* **Task input**
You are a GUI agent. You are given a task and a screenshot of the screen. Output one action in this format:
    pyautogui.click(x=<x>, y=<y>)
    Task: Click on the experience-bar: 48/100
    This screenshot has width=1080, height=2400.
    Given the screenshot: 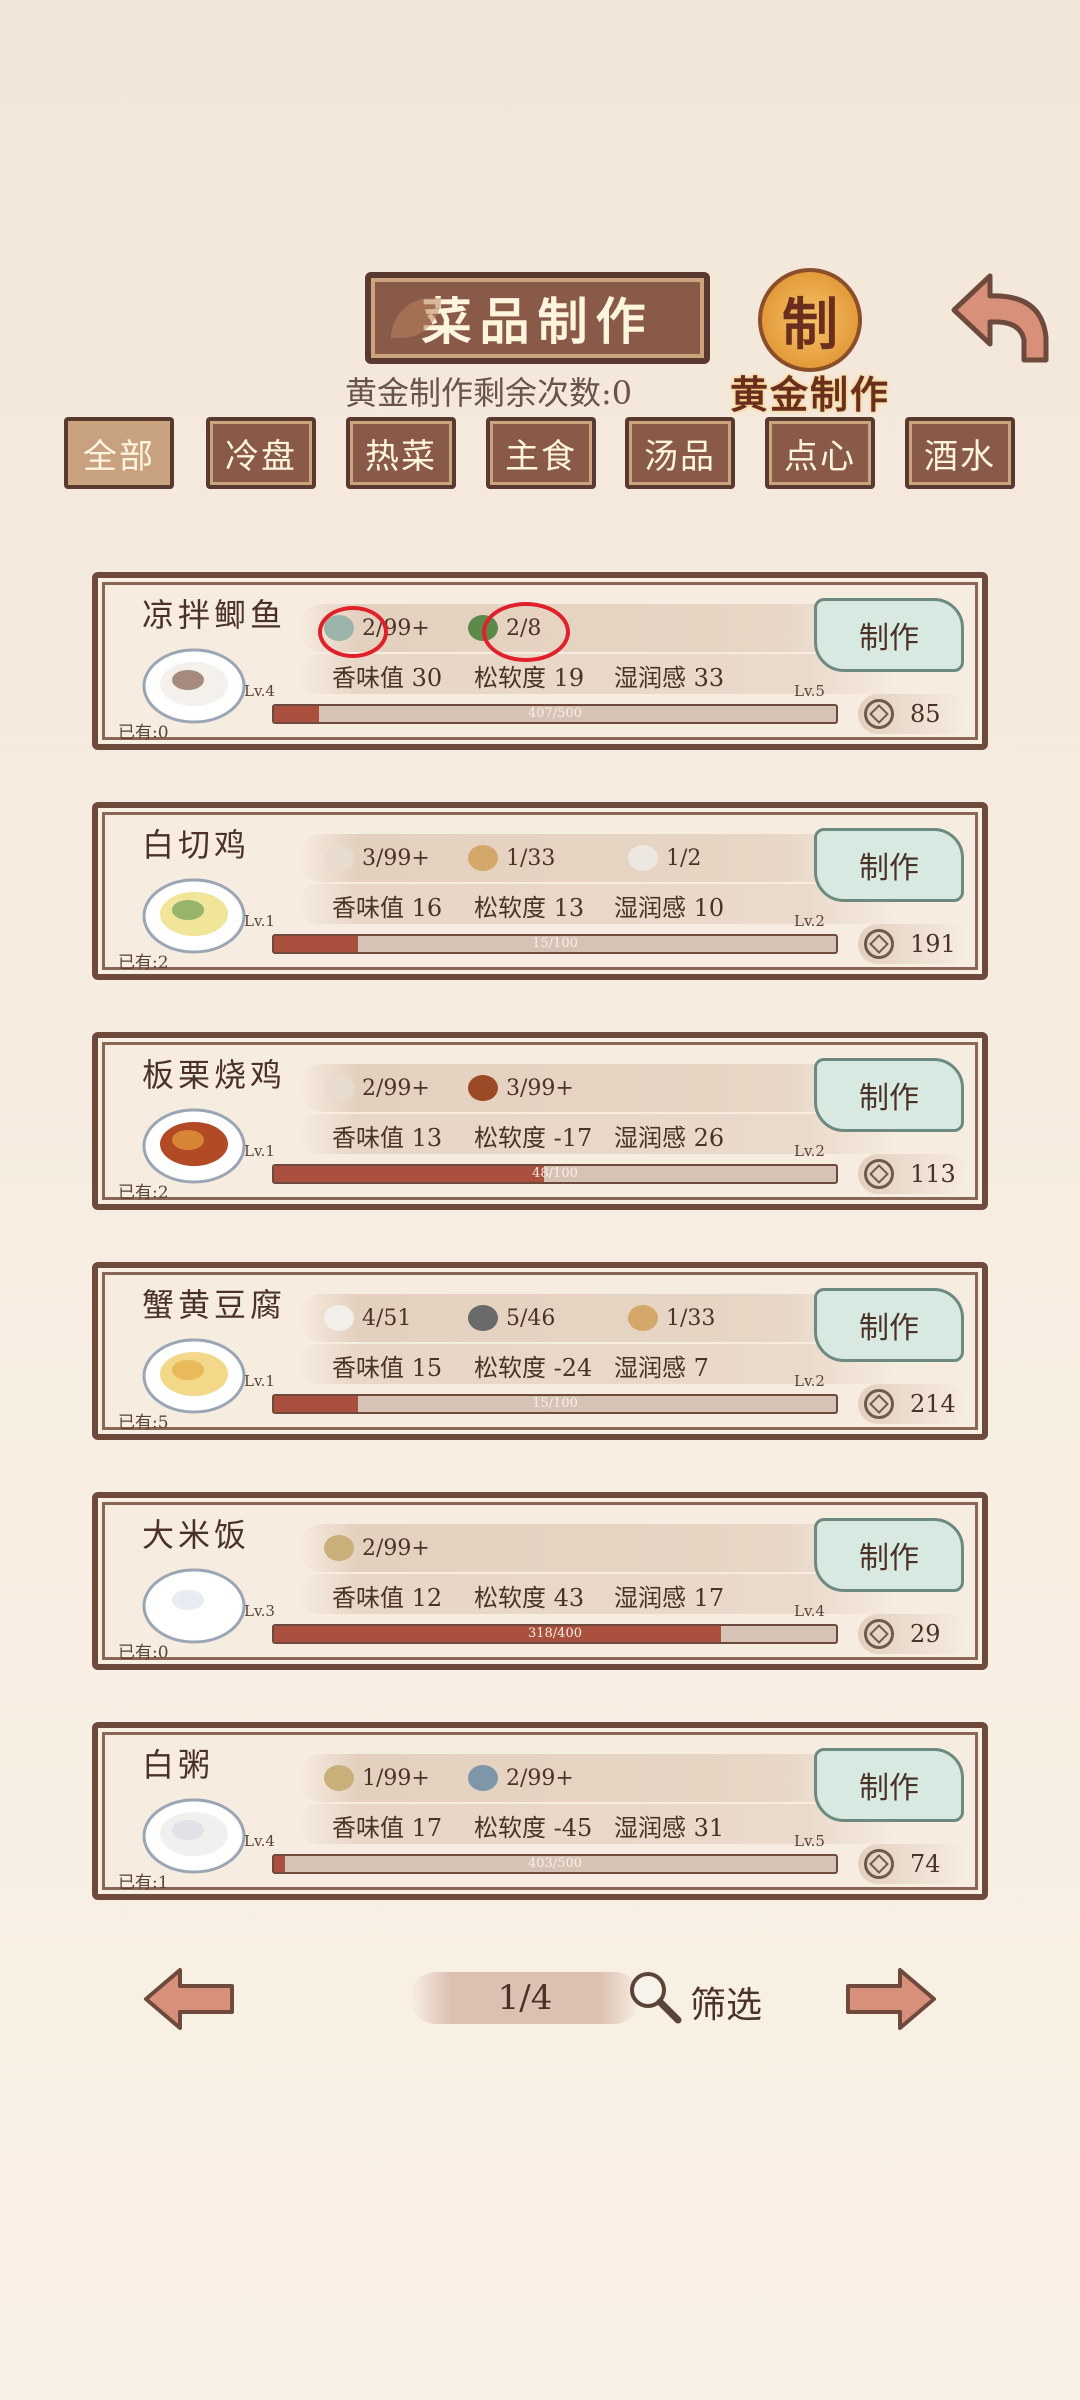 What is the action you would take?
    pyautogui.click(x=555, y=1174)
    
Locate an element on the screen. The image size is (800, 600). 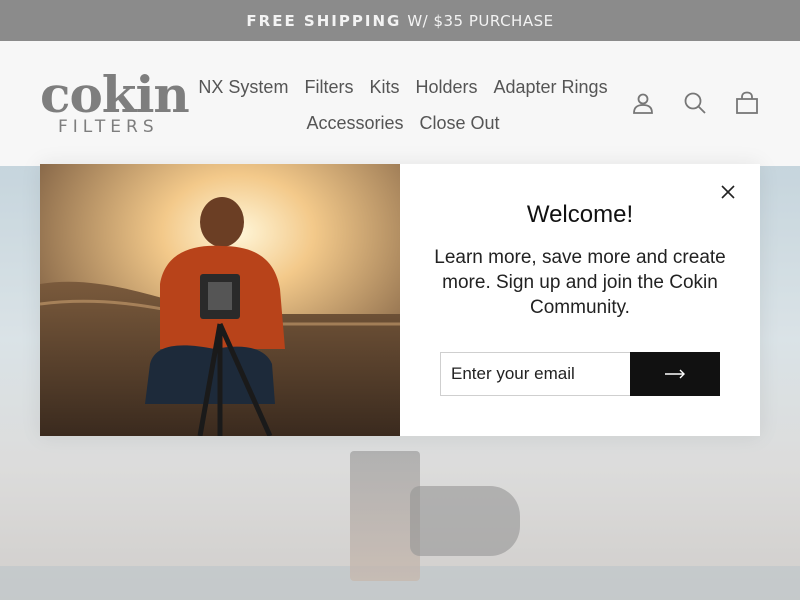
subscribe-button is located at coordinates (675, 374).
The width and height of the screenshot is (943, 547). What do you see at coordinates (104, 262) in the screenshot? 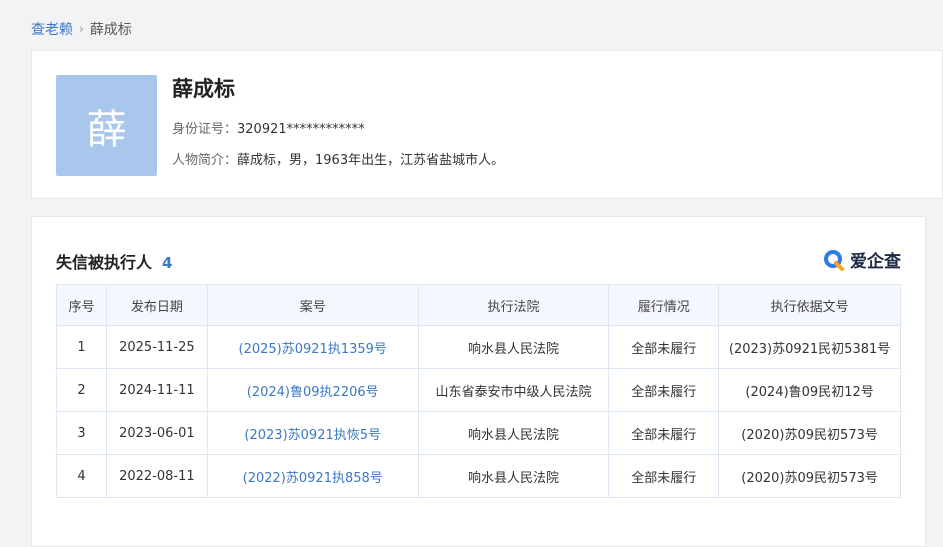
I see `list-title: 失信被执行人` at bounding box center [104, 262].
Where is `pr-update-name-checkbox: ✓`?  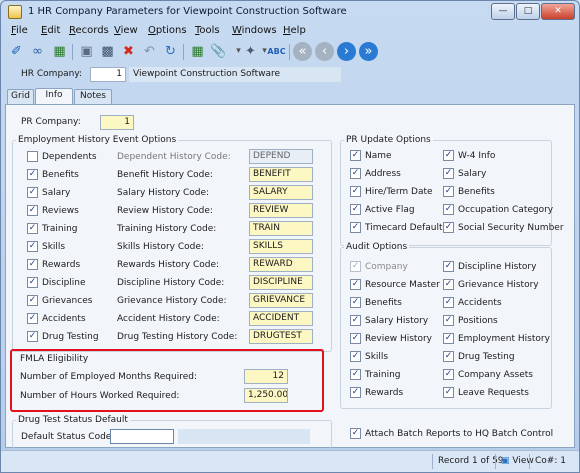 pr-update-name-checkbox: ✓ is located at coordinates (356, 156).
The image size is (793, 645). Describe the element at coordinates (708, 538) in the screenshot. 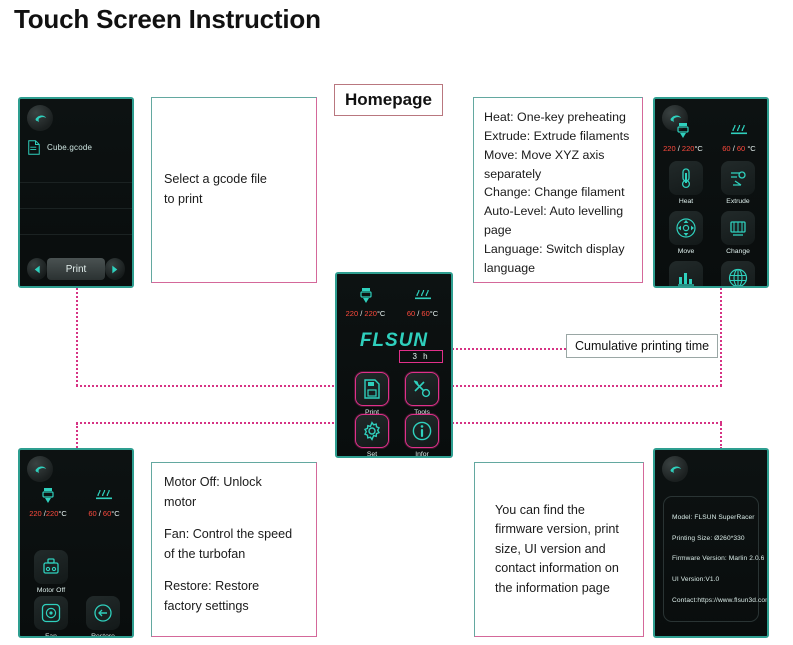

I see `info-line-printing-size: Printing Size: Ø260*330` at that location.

* **Task brief**
Reproduce the data verbatim, beginning with the line that contains "The image size is (793, 645)." and continuing through the final line of the data. Omit the pictures from your reproduction.

* **Reply**
The image size is (793, 645). Describe the element at coordinates (708, 538) in the screenshot. 

I see `info-line-printing-size: Printing Size: Ø260*330` at that location.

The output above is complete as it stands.